É preciso morrer para viver?

Após a sua morte, Corina Portugal se tornou a “santa dos ponta-grossenses”

Corina Antonieta Pereira Portugal foi morta aos 20 anos de idade vítima de feminicídio. Em 26 de abril de 2024 a morte de Corina completa 135 anos. Mas vocês sabem quem foi Corina Portugal?

Corina Portugal, era uma jovem nascida no Rio de Janeiro em 1869, casou-se muito nova, entre os 14/15 anos com o médico Alfredo Campos, e desde então a sua vida mudou. Há relatos da mesma, escritos em cartas que ela enviava ao seu pai, que ainda residia no Rio, sobre as ameaças de morte que o marido fazia a ela. Isso foi o que inocentou Corina do crime de adultério, mas a jovem já estava morta.

Corina não viveu muito, na verdade não viveu nada. Aos 20 anos de idade a sua vida foi ceifada pelo seu próprio marido que a acusava de adultério, assim desferindo 32 facadas na jovem. Uma curiosidade é que minutos antes de sua morte Corina estava lendo Machado de Assis e também estava com um rosário em mãos.

A avenida principal e mais famosa em Ponta Grossa, a Avenida Vicente Machado, leva o nome do responsável por ajudar a absolver o assassino de Corina. Para entender a complexidade da história, o casal Corina e Alfredo vieram residir em Ponta Grossa com a ajuda de um médico conhecido como Dr. João Dória. Após matar Corina Portugal, Alfredo Campos alegou que Corina o traía com João, que até então era amigo da família. Isso era uma mentira para justificar o assassinato da sua esposa. Aí entra a figura de Vicente Machado. Vicente Machado era um advogado da elite de Ponta Grossa, tendo desavenças políticas com o Dr. João Dória, viu a oportunidade de se livrar do opositor. Vale ressaltar que adultério na época era sim considerado crime e assim Alfredo foi inocentado do assassinato.

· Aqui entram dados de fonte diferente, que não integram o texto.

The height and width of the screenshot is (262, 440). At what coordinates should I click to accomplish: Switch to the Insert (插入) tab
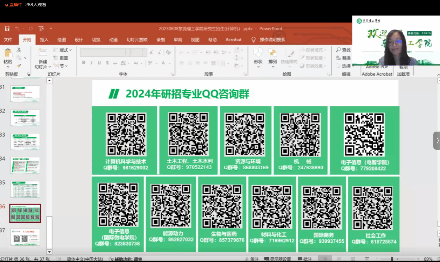(44, 40)
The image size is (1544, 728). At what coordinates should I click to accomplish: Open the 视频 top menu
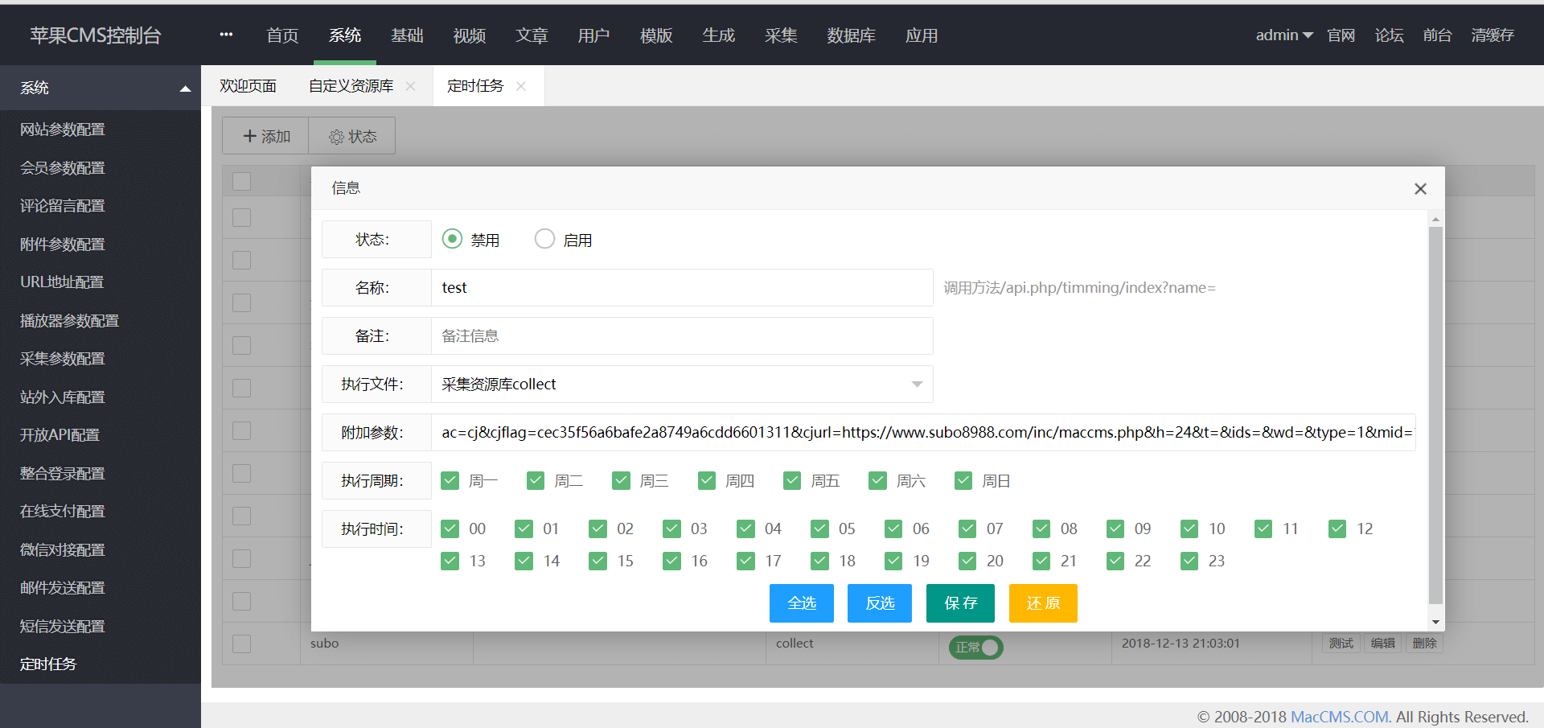469,35
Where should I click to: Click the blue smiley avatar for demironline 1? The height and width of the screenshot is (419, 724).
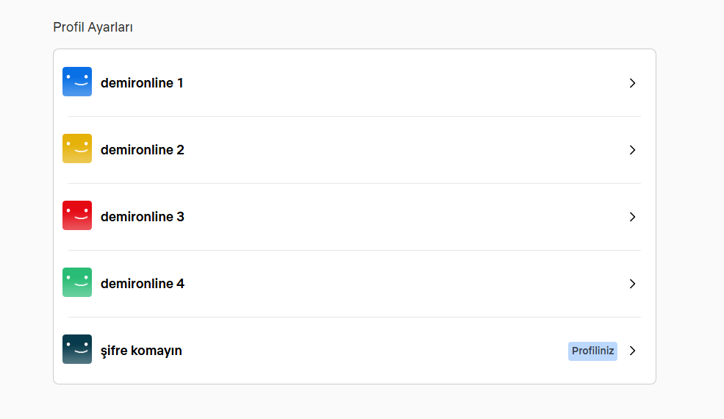[77, 82]
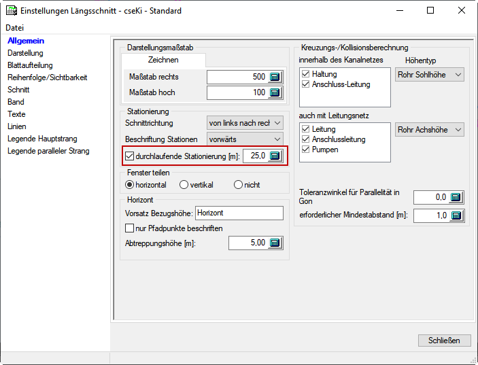Switch to the Zeichnen tab

(163, 60)
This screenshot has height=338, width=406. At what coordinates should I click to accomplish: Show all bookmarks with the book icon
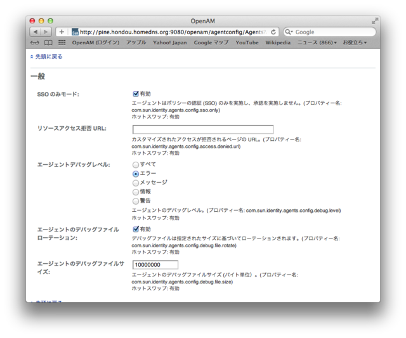48,42
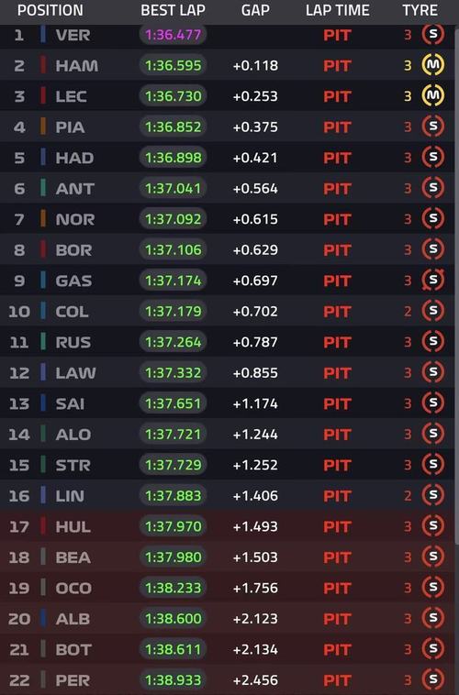Click Hulkenberg's soft tyre icon
Image resolution: width=459 pixels, height=695 pixels.
point(432,526)

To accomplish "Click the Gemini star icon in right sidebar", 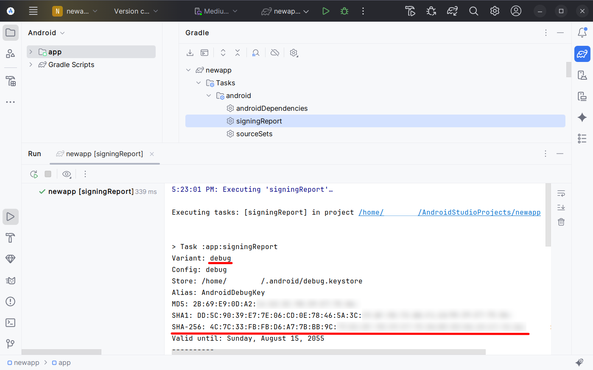I will [x=582, y=118].
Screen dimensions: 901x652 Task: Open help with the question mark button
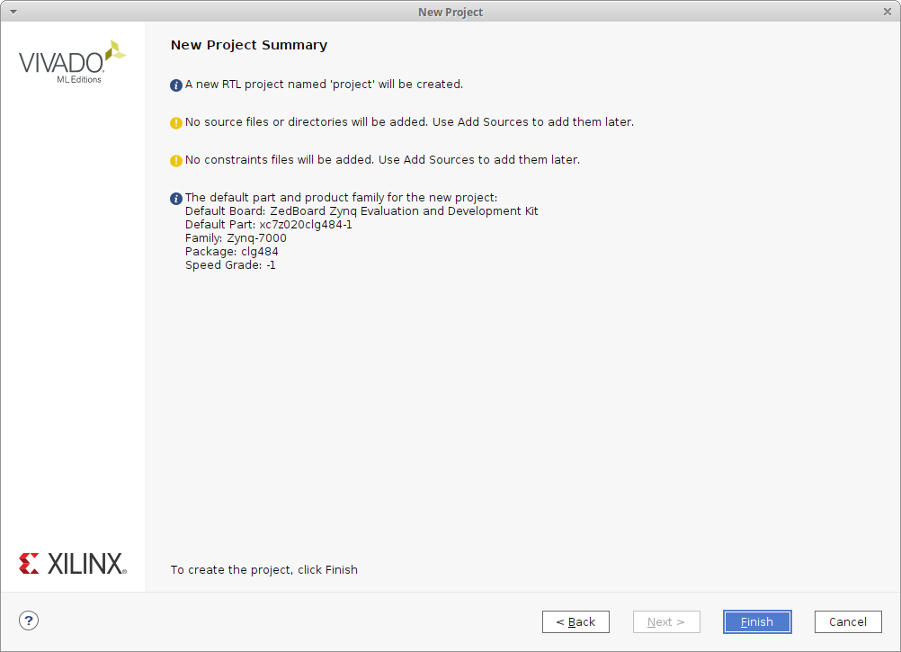click(x=29, y=621)
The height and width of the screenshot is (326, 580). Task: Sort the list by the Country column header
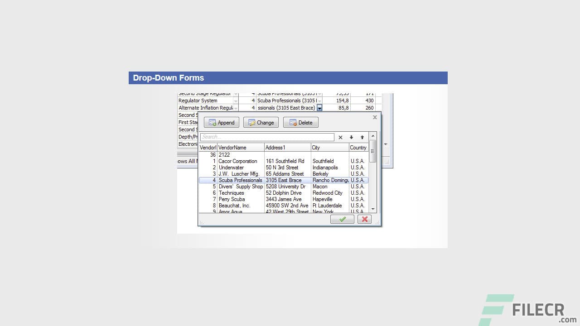point(358,147)
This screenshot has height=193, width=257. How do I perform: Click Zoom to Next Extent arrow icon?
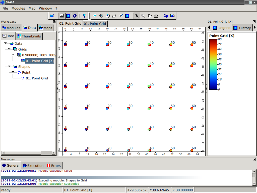[x=101, y=16]
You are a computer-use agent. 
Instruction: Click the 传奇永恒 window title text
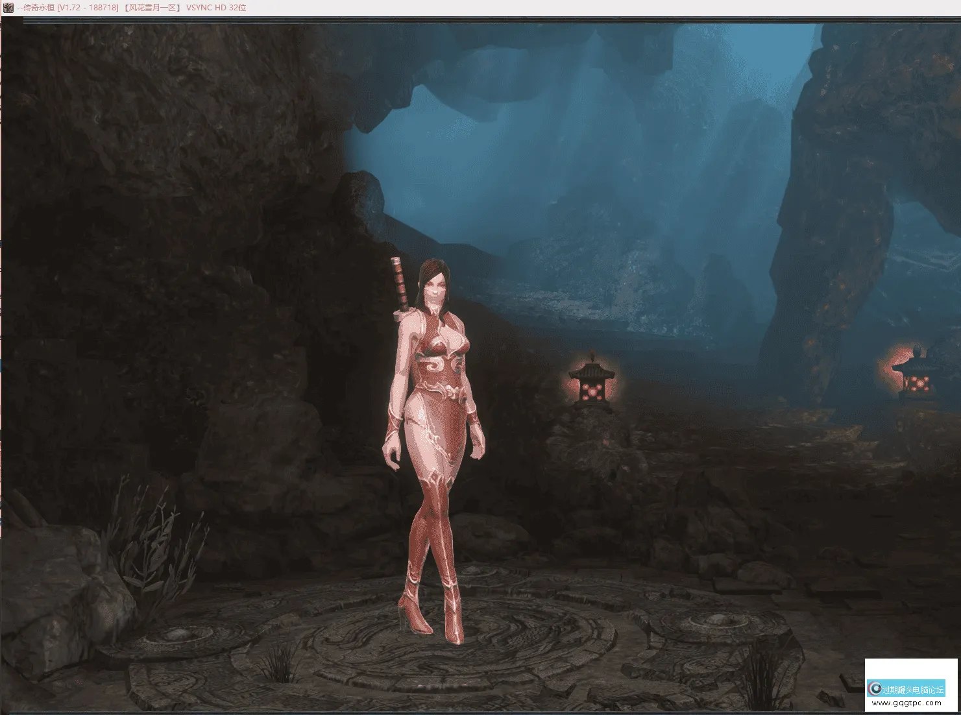point(38,8)
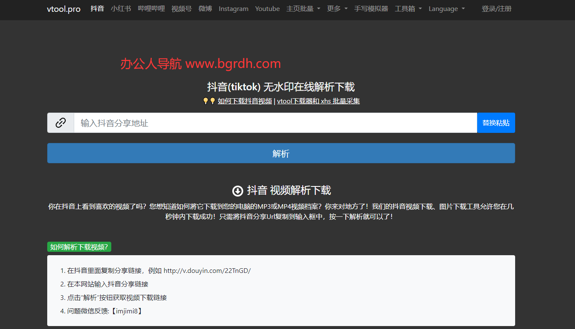575x329 pixels.
Task: Click the link chain icon in the input box
Action: point(61,122)
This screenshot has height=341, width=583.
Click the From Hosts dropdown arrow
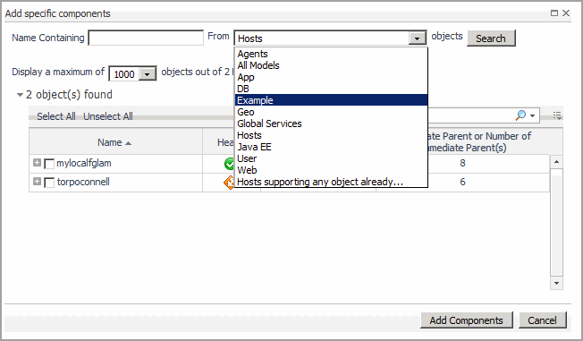point(418,38)
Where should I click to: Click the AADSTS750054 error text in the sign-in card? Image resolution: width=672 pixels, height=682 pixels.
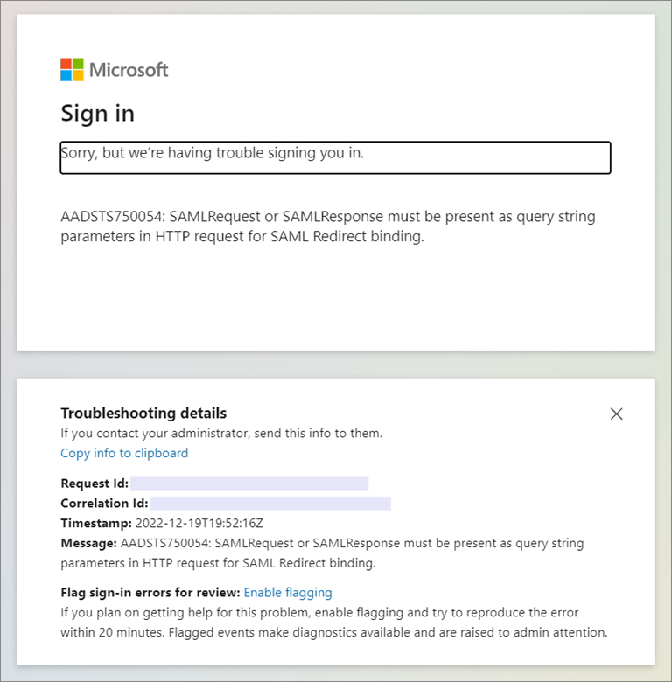pyautogui.click(x=328, y=226)
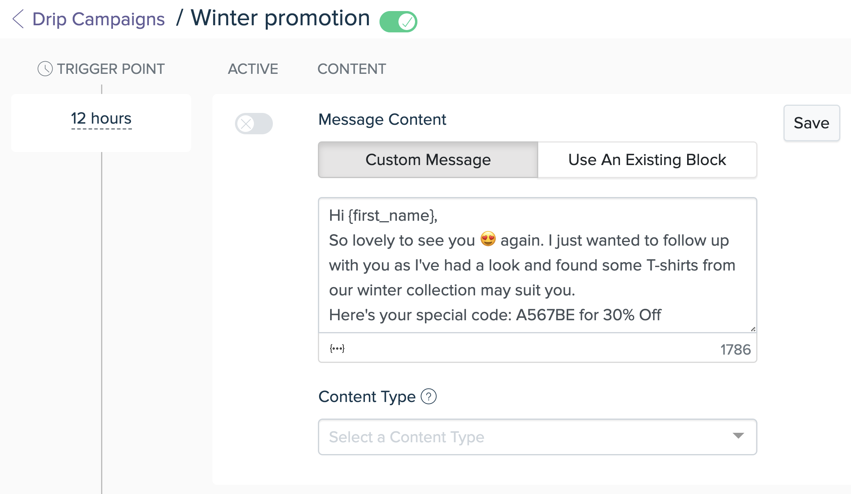This screenshot has width=851, height=494.
Task: Go back to Drip Campaigns link
Action: pos(98,19)
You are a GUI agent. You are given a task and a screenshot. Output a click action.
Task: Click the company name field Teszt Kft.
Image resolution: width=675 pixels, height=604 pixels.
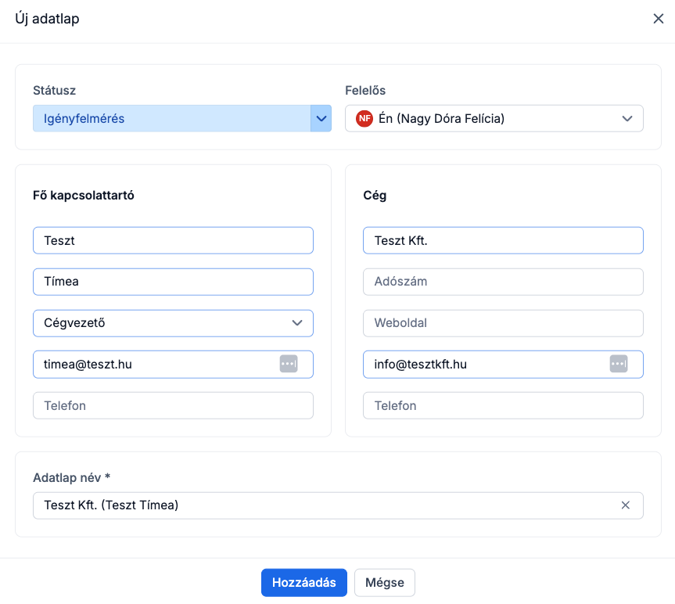(x=503, y=241)
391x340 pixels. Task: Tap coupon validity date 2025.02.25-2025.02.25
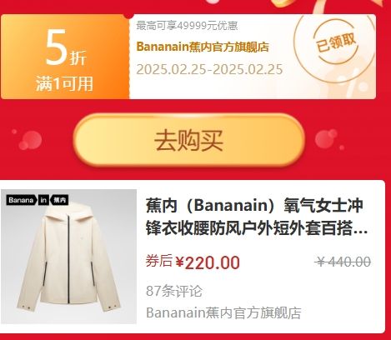click(209, 69)
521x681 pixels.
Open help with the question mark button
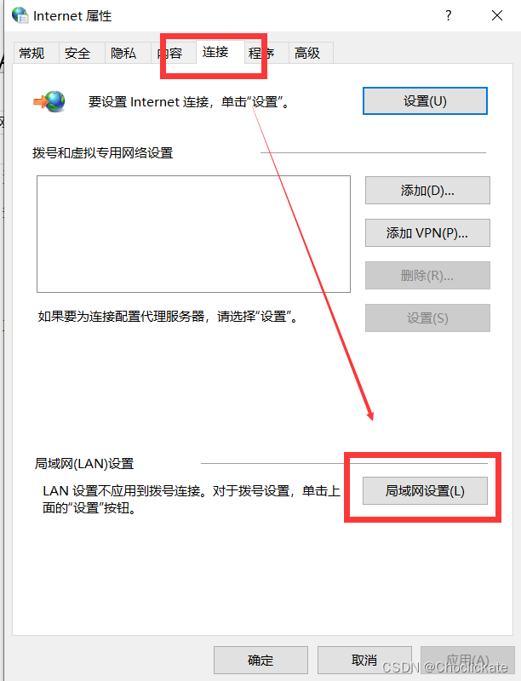coord(449,15)
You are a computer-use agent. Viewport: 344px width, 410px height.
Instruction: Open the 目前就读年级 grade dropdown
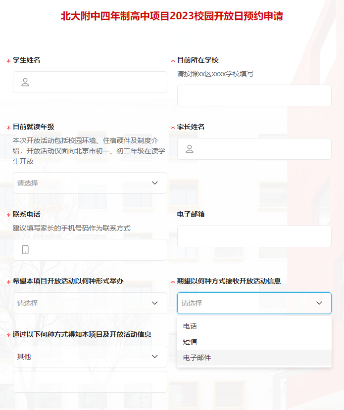click(84, 183)
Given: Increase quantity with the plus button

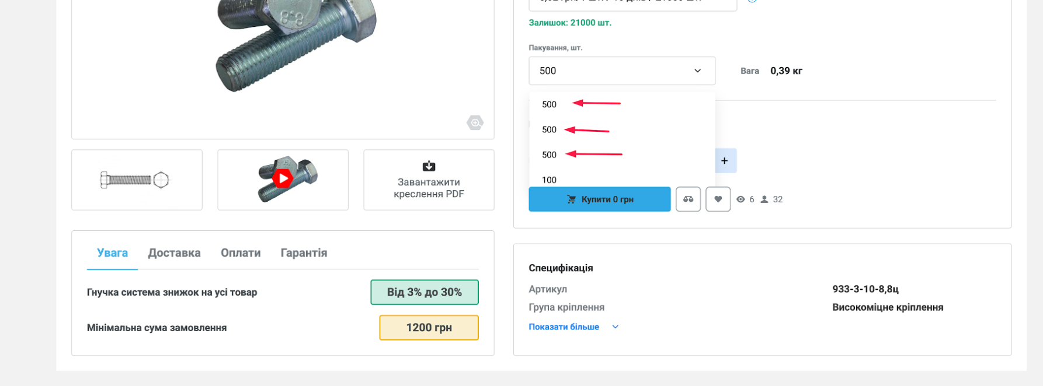Looking at the screenshot, I should tap(724, 161).
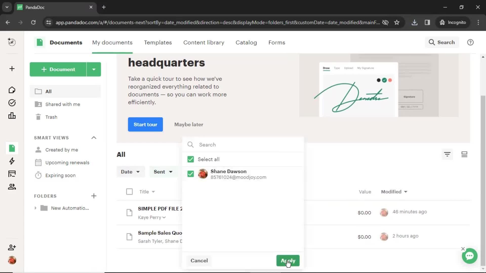The height and width of the screenshot is (273, 486).
Task: Expand the New Automation folder tree
Action: pos(35,208)
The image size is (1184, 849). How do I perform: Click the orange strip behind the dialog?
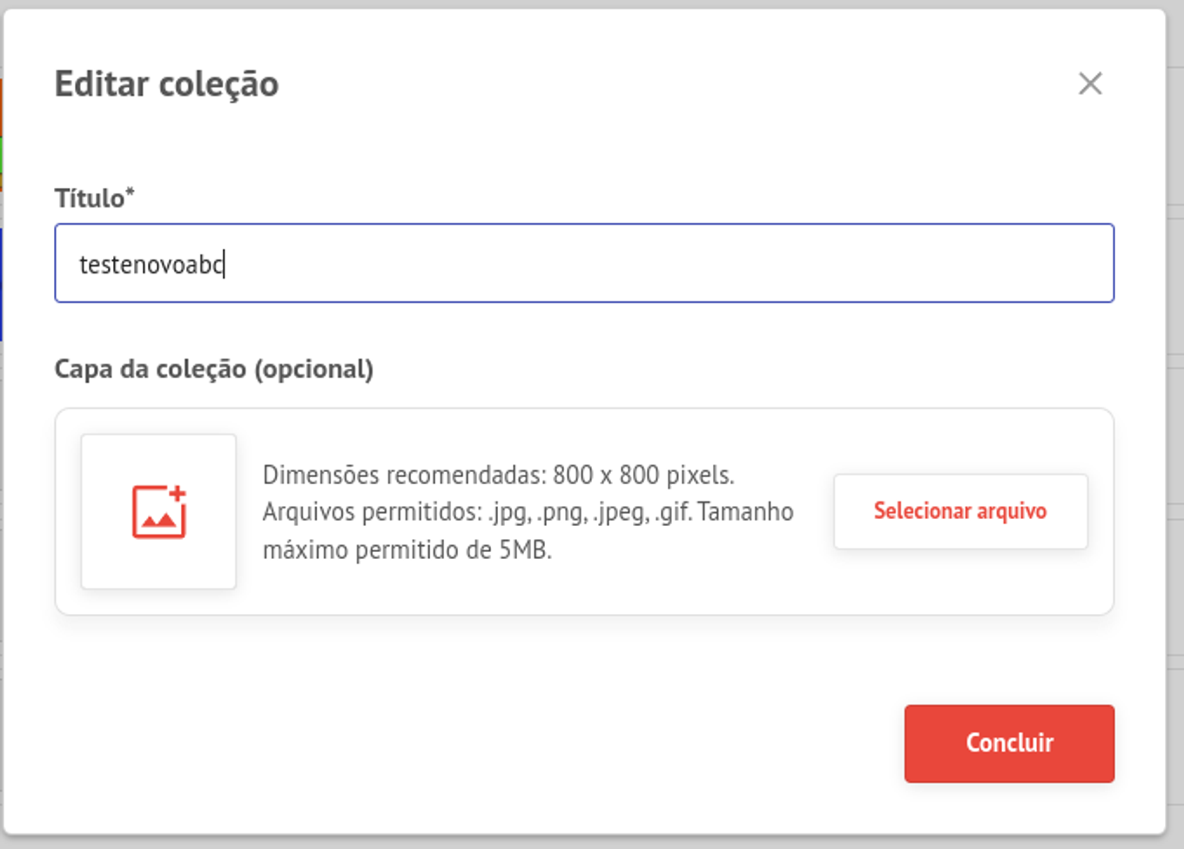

Desde então os Campos Gerais se comoveu com a sua história. O seu túmulo é encontrado no cemitério São José, que fica localizado na região central de Ponta Grossa. O túmulo dificilmente passa despercebido aos olhos de quem frequenta o local. Com muitas placas de agradecimentos, flores e velas, seu local de descanso fica enfeitado. É assim que os devotos da santa popular, não canonizada, agradecem pelas graças alcançadas.

Ponta Grossa sempre está fazendo com que o nome de Corina Portugal seja lembrado, e uma dessas pessoas que ajuda nessa função é Lucélia Clarindo, professora, contadora de histórias e criadora do Bando da Leitura, que não há muito tempo fez acontecer a leitura de 60 capítulos da história de Corina “Além da novela, a leitura dos capítulos deu origem a ação Bando Mulheres que já tem três anos. Lemos todos os 60 capítulos e fizemos muitas reflexões e comparações com as mulheres de hoje que sofreram as mesmas violências que ela.”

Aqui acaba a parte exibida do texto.